Health Choice was launched in 1998 as part of the federal Children’s Health Insurance Program (CHIP), an initiative that offered grants to states to buy health care coverage for low-income kids. While all 50 states created programs, North Carolina’s CHIP has drawn special praise from national research and advocacy groups as one of the most effective programs for children of the working poor. Initially projected to serve 71,300 kids over its 10-year life, by last fall Health Choice had already passed the 69,000 enrollment mark, with new enrollees signing up at the rate of 1,500 per month.

But in January, the state hit a financial wall. Facing a growing budget shortfall, and with the number of children entering Health Choice threatening to outstrip the $28 million in state funds budgeted for this year, North Carolina became the first state to freeze enrollments in its child health insurance program. Dick Perruzzi, director of North Carolina’s Division of Medical Assistance, which oversees Health Choice, says the state seriously underestimated the number of working families whose children would qualify for the program. “We had to freeze enrollments in order to stay within the budget,” he says.

While they don’t dispute the financial numbers, what concerns practitioners like Brown is that in the name of fiscal responsibility, state leaders have put the brakes on a program that draws almost $3 in federal matching funds for every $1 North Carolina spends on insuring children who would otherwise go without health care coverage.

“The good news is that we’ve got 70,000 kids enrolled,” says Brown, who is co-chair of the state Pediatric Society’s Health Choice Task Force. “It’s discouraging that folks are now targeting that success as a crisis.”

While children already signed up for Health Choice remain covered, those qualifying after Jan. 1, or those who failed to re-enroll before the end of last year, have been placed on a waiting list. By the middle of February, that list had grown to 3,714 names. The numbers are even more significant when you consider that children have to be uninsured for at least two months before they can qualify for Health Choice.

Physicians are among those now furiously lobbying elected officials to lift the enrollment freeze, but they’re not optimistic that a thaw will occur before the end of the budget year on June 30–or even later, if lawmakers decide to keep the program capped.

“On health issues, we’re probably third or fourth in line after Medicaid and the state employees health plan,” says Brown, a cloud temporarily darkening his professionally sunny expression. “It’s frustrating to know that we have the means to successfully identify those in need, but we can’t actually get more kids enrolled in this program.”

Hostage To The Budget

You don’t have to tell that to Marion McNeil. She was covered under Medicaid until two years ago, when she got a job as a clerical assistant for the state Department of Health and Human Services in Raleigh. McNeil’s new $21,000-a-year salary meant her two children qualified for Health Choice.
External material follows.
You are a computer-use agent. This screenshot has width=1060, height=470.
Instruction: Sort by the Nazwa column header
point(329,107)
But when she failed to renew her son and daughter’s membership in the program before the January freeze, she discovered that her family had been dropped from the rolls. McNeil says she was moving at the time and might not have received notices sent out by the state about the need for early renewals because of the cap on enrollments.
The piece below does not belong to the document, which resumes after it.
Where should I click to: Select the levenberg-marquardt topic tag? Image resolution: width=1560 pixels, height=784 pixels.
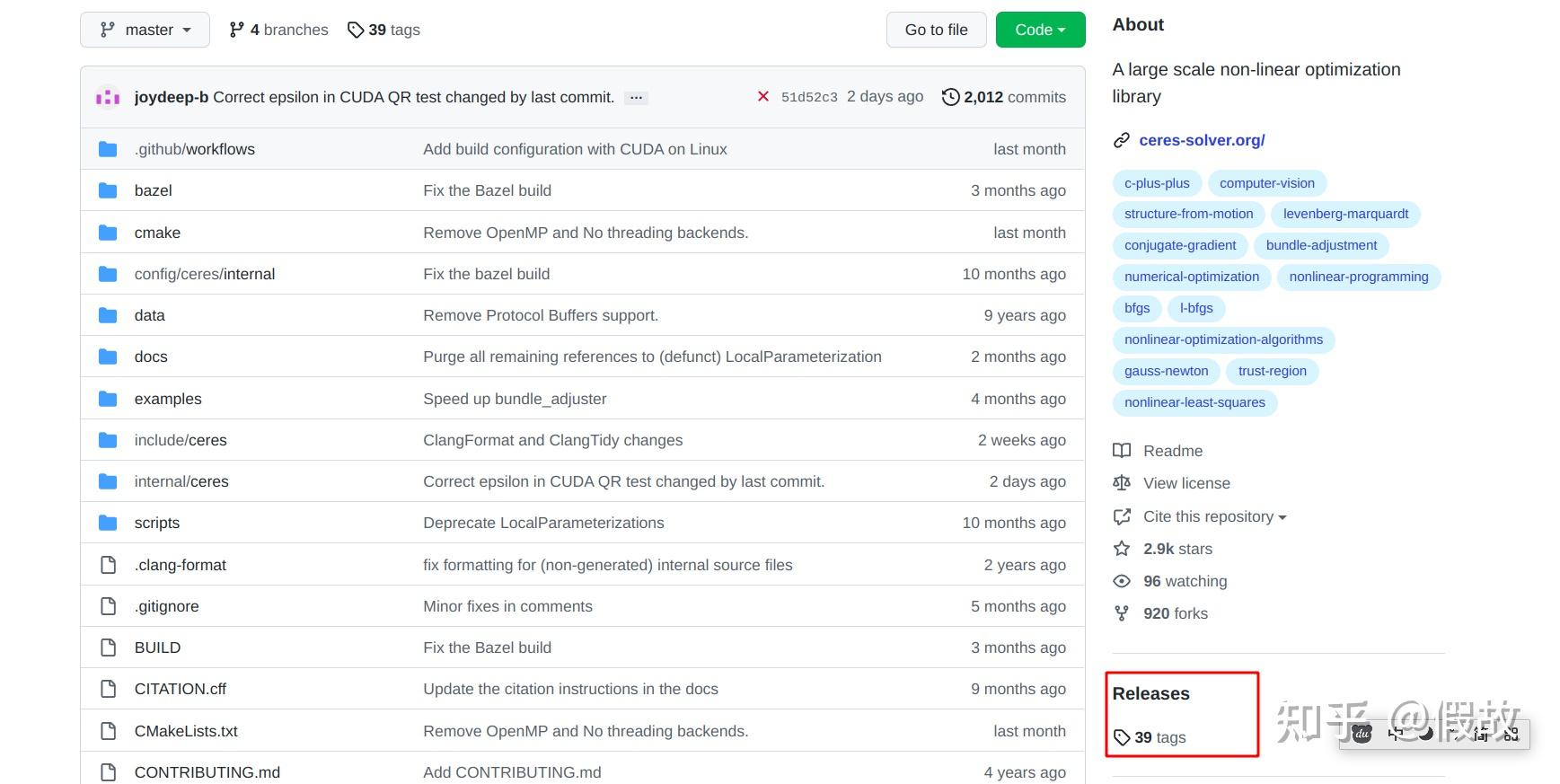pos(1345,214)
“What happened was, I took my son to the dentist to get a tooth pulled and that’s when I thought I could fill out the paperwork,” says the 35-year-old Raleigh native. “But the lady informed me that they had a freeze on and there was no telling what the timeline would be” for ending it.

In the past few weeks, 10-year-old Quentin caught the flu and had to visit the emergency room, while 9-year-old Jasmine has a cavity that needs to be filled. Without Health Choice, McNeil is scrambling to find the money to pay for those services on her own.

“It’s hard,” she says, a shard of anger cutting through her voice. “The emergency room is $200 just to see a doctor. If health care at my job was affordable, I’d get it there. But for a family it costs between $300 and $400 a month, and that’s too big a chunk out of my paycheck.

“You have people who are working that are trying to use social services only for a small portion of help,” McNeil adds. “Right now, with this freeze on, it’s easier for someone who doesn’t have a job to get health care” assistance from the state.

Advocates for affordable health care had hoped state legislators would agree before January to release $1.5 million in reserve funds to allow Health Choice to continue enrolling children for the remainder of the current fiscal year. Instead, decisions about funding the program are now hostage to the larger debate over the state budget, which Gov. Mike Easley is expected to present to the General Assembly on March 5.

If state legislators approve more funds for Health Choice, say advocates like Jonathan Sher, president of the North Carolina Child Advocacy Institute and vice-chair of the multi-group Covenant With North Carolina’s Children, there is plenty of federal money available to lift the freeze and expand enrollments.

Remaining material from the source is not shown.